DOCUMENT SEGMENT:
* * * * * * *
Author: Bin HUANG ¹ ; Honglin AN ¹ ; Mengxuan GUI ¹ ; Yiman QIU ¹ ; Wen XU ² ; Liming CHEN ¹ ; Qiang LI ³ ; Shaofeng YAO ¹ ; Shihan LIN ² ; Tatyana Aleksandrovna KHRUSTALEVA ⁴ ; Ruiguo WANG ⁵ ; Jiumao LIN ¹
Author Information

1. Academy of Integrative Medicine of Fujian University of Traditional Chinese Medicine, Fuzhou 350122, China.
2. College of Pharmacy, Fujian University of Traditional Chinese Medicine, Fuzhou 350122, China.
3. The Second Affiliated Hospital of Fujian University of Traditional Chinese Medicine, Fuzhou 350122, China.
4. Multidisciplinary Diagnostic Laboratory, Institute of Physiology of National Academy of Sciences of Belarus, Minsk 37517, Belarus.
5. Fujian Key Laboratory of Integrative Medicine on Geriatrics, Fujian University of Traditional Chinese Medicine, Fuzhou 350122, China.
Publication Type:Journal Article
Keywords: NOD2/NF-κB pathway; Qingjie Fuzheng Granule; T cells; colitis-associated colorectal cancer; gut microbiota
From: Chinese Herbal Medicines 2025;17(3):500-512
CountryChina
Language:English
Abstract: OBJECTIVE:This study investigates the efficacy and mechanisms of Qingjie Fuzheng Granules (QFG) in inhibiting colitis-associated colorectal cancer (CAC) development via RNA sequencing (RNA-seq) and 16S ribosomal RNA (rRNA) correlation analysis.
METHODS:CAC was induced in BALB/c mice using azoxymethane (AOM) and dextran sulfate sodium (DSS), and QFG was administered orally to the treatment group. The effects of QFG on CAC were evaluated using disease index, histology, and serum T-cell ratios. RNA-seq and 16S rRNA analysis assessed the transcriptome and microbiome change. Key pharmacodynamic pathways were identified by integrating these data and confirmed via Western blotting and immunofluorescence. The link between microbiota and CAC-related markers was explored using linear discriminant analysis effect size and Spearman correlation analysis.
* * * * * * *
ACTIVITY LIST:
1. Summarize the article record on Qingjie Fuzheng Granules in two sentences.
2. Copy the stretch of the article record on Qingjie Fuzheng Granules from "4. Multidisciplinary Diagnostic" through "(rRNA) correlation analysis.", renaming "Journal Article" as "Research Paper".
3. Write what follows the last sentence of the article record on Qingjie Fuzheng Granules.

Stored data entries:
* * * * * * *
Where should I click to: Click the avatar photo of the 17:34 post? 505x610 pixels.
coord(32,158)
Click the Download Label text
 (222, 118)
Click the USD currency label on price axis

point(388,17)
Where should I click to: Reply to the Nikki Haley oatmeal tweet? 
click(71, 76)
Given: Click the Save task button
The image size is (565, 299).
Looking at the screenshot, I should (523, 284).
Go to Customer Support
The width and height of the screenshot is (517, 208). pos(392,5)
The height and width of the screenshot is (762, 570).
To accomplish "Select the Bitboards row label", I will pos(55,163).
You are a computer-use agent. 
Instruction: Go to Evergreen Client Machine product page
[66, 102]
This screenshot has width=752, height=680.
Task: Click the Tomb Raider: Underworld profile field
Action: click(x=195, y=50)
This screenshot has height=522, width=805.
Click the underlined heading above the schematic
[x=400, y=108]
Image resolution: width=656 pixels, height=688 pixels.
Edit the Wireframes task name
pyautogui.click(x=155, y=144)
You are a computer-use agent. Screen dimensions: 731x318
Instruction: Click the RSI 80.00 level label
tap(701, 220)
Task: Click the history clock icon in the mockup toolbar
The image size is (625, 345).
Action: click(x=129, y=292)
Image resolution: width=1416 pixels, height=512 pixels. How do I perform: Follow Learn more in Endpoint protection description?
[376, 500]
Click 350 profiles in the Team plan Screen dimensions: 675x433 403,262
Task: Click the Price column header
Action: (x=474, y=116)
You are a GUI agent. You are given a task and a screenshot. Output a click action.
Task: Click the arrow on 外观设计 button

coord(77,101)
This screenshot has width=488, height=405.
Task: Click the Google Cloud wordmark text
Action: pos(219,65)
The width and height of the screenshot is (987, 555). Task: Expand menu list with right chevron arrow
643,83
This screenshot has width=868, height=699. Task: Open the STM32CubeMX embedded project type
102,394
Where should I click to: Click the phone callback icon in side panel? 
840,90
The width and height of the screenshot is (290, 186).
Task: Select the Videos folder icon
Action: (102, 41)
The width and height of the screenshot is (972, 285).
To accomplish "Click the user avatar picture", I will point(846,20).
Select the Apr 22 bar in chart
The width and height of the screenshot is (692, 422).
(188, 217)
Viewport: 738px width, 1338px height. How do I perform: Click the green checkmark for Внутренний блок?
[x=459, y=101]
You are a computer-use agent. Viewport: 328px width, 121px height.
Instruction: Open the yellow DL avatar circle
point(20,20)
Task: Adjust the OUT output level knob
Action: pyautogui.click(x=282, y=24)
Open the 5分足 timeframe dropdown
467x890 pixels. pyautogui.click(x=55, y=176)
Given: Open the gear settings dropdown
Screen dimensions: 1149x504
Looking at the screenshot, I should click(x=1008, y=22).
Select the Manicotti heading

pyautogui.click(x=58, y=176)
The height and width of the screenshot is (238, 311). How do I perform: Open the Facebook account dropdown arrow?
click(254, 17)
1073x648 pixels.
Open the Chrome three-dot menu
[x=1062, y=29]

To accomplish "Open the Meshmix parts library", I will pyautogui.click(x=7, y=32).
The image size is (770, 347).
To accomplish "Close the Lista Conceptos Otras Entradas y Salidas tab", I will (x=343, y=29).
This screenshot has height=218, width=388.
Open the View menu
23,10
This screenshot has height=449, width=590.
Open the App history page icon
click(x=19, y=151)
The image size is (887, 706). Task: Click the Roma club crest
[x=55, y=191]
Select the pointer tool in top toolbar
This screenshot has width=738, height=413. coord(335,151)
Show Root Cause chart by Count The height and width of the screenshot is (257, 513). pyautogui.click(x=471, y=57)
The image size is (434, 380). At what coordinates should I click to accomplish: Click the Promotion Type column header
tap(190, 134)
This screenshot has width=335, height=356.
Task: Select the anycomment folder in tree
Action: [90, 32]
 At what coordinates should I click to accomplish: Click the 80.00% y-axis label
* * * * * * *
RESULTS:
1. The study investigates how Qingjie Fuzheng Granules (QFG) inhibit the development of colitis-associated colorectal cancer (CAC), using RNA sequencing and 16S rRNA correlation analysis. CAC was induced in BALB/c mice with azoxymethane and dextran sulfate sodium, and oral QFG was evaluated by disease index, histology, serum T-cell ratios and transcriptome and microbiome analysis, with key pathways confirmed by Western blotting and immunofluorescence.

2.
4. Multidisciplinary Diagnostic Laboratory, Institute of Physiology of National Academy of Sciences of Belarus, Minsk 37517, Belarus.
5. Fujian Key Laboratory of Integrative Medicine on Geriatrics, Fujian University of Traditional Chinese Medicine, Fuzhou 350122, China.
Publication Type:Research Paper
Keywords: NOD2/NF-κB pathway; Qingjie Fuzheng Granule; T cells; colitis-associated colorectal cancer; gut microbiota
From: Chinese Herbal Medicines 2025;17(3):500-512
CountryChina
Language:English
Abstract: OBJECTIVE:This study investigates the efficacy and mechanisms of Qingjie Fuzheng Granules (QFG) in inhibiting colitis-associated colorectal cancer (CAC) development via RNA sequencing (RNA-seq) and 16S ribosomal RNA (rRNA) correlation analysis.

3.
RESULTS:Long-term treatment with QFG prevented AOM/DSS-induced CAC formation, reduced levels of interleukin (IL)-1β, tumor necrosis factor-alpha (TNF-α), IL-6, and interferon γ (IFN-γ), and increased CD3⁺ and CD4⁺/CD8⁺ T cells ratio, without causing hepatic or renal toxicity. A 16S rRNA analysis revealed that QFG rebalanced the Firmicutes/Bacteroidetes ratio and mitigated AOM/DSS-induced microbiota disturbances. Transcriptomics and Western blotting analysis identified the nucleotide-binding oligomerization domain-containing protein 2 (NOD2)/nuclear factor kappa-B (NF-κB) pathway as key for QFG's treatment against CAC. Furthermore, QFG decreased the abundance of Bacilli, Bacillales, Staphylococcaceae, Staphylococcus, Lactobacillales, Aerococcus, Alloprevotella, and Akkermansia, while increasing Clostridiales, Lachnospiraceae, Lachnospiraceae_NK4A136_group, Ruminococcaceae, and Muribaculaceae, which were highly correlated with CAC-related markers or NOD2/NF-κB pathway.
CONCLUSION:By mapping the relationships between CAC, immune responses, microbiota, and key pathways, this study clarifies the mechanism of QFG in inhibiting CAC, highlighting its potential for clinical use as preventive therapy.